Alguna, sobre todo cuando era jefe de Protocolo del Estado. Accedí a ese cargo en 1991. Los jefes de protocolo son necesarios para que cuando algo sale mal haya alguna cabeza que cortar.

¿Acata de buen grado el Rey toda esta solemnidad?

El Rey es un hombre campechano y simpático que hace que la gente se sienta bien. Lo más difícil del protocolo con el Rey es sentar a su lado al ricachón que paga las comidas cuando visita un pueblo.

¿Cree usted que el exministro de Franco, Fernando Castiella, fue el precursor de la Marca España?

Lo que sí que es cierto es que Castiella se esforzó por cambiar la mala imagen que tenía España en todo el mundo.

Y con muchos enemigos dentro del Gobierno, ¿no?

Ahí estaban sus mayores enemigos. Lo primero que hizo fue mandar como embajador de España a Washington a Antonio Garrigues, un liberal total. Posteriormente se opuso al asesinato de Julián Grimau y se volcó en el conflicto con Gibraltar.

¿Qué propuso para el Peñón?

Forzar a británicos y llanitos a negociar con España haciéndoles la vida más difícil a los gibraltareños y más cara a los británicos.

¿Qué propone usted en el conflicto actual como experto diplomático?

Plantar cara al Reino Unido y perseguir ya y con contundencia delitos relacionados con el paraíso fiscal que es el Peñón, el comercio ilegal y la fuga de capitales. El Tratado de Utrecht cedió además menos territorio al Reino Unido del que tiene ahora. España debería defender su postura sobre Gibraltar como hicieron los ingleses con las Malvinas.

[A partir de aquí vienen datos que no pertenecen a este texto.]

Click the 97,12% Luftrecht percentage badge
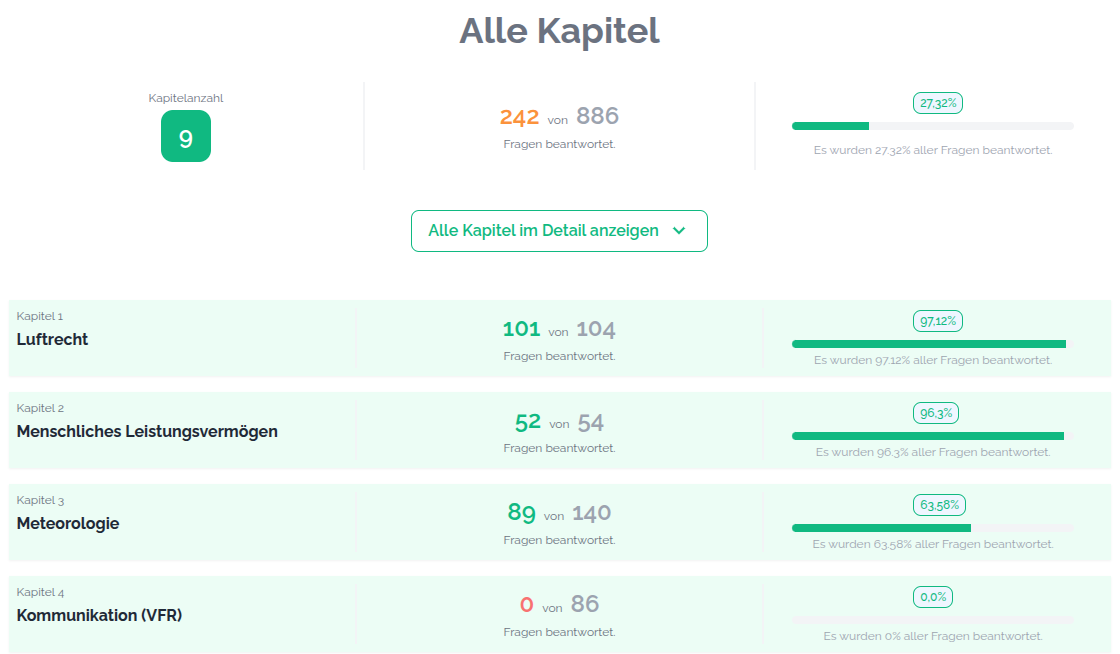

Embajador, ¿cree usted que «Spain is different»?

Siempre me ha horrorizado ese slogan de Carlos Robles Piquer con el que reconocíamos que no teníamos nada de lo que queríamos tener. Como siempre creí que España tenía que superar ese different, fui uno de los principales promotores de su adhesión a la OTAN. Lo logramos y me salió caro.

¿Qué quiere decir?

Yo estaba destinado en Washington cuando se produjo la adhesión y al regresar a España, donde había ganado el PSOE, el ministro de Asuntos Exteriores era Fernando Morán, cuya postura anti-OTAN era más que conocida. Morán me mandó a la Subdirección General de Personal del ministerio. Fue una etapa que pasó sin pena ni gloria hasta que en 1985 me dieron mi primera embajada: la República Democrática de Alemania (RDA). Yo ya tenía 49 años y nunca se me hubiera pasado por la cabeza que ese iba a ser el puesto que más satisfacciones me iba a dar. Ahora se cumplen 24 años de la caída del Muro de Berlín.

Sí, el 9 de noviembre de 1989.

El Muro se abrió ese día porque tres dirigentes de la RDA actuaron de modo imprevisto.

¡No me diga!

Un alto cargo del Ministerio del Interior de la RDA introdujo de su cosecha unos párrafos clave en el borrador del texto sobre salidas por Checoslovaquia que había enviado el ministro del Interior. Luego, Schabowski, que era el portavoz del Comité Central, leyó ese documento sin prestarle mucha atención y omitió aclarar que las nuevas normas no entrarían en vigor hasta el 10 de noviembre. Y, por último, el teniente coronel Harald Jäger, al mando del checkpoint del Bornholmer Strasse, que no había recibido ninguna instrucción, dejó pasar primero a unos pocos y luego, ante la presión de muchos, ordenó levantar la barrera.

Jäger dice que abrió porque se sintió presionado por usted.

Yo estaba en ese checkpoint con un equipo de Informe Semanal de TVE y Jäger pensó que el embajador de España quería huir de la RDA. Como no encontraba a sus superiores decidió levantar la barrera. El paso de Bornholmer era el usado por la gente de la RDA que tenía los permiso en reglapara poder salir del país de forma legal.

¿Quiénes tenían permiso para salir?

Los jubilados, por supuesto. Y esto es así porque cualquier país del mundo está encantado con que sus jubilados se vayan porque se evita un gasto.

Tras esta divertida vida de peregrinaje diplomático, ¿recuerda algún capítulo no cerrado?

Sí, el incumplimiento de la palabra dada por España en 1975 a los saharauis a través de mi persona. Eso me corroe las entrañas. Le prometí a Babah Miské que no les íbamos a abandonar y mentimos. Franco no hubiera dejado nunca a los saharauis, pero a Carrero y a Arias les importaban un pepino.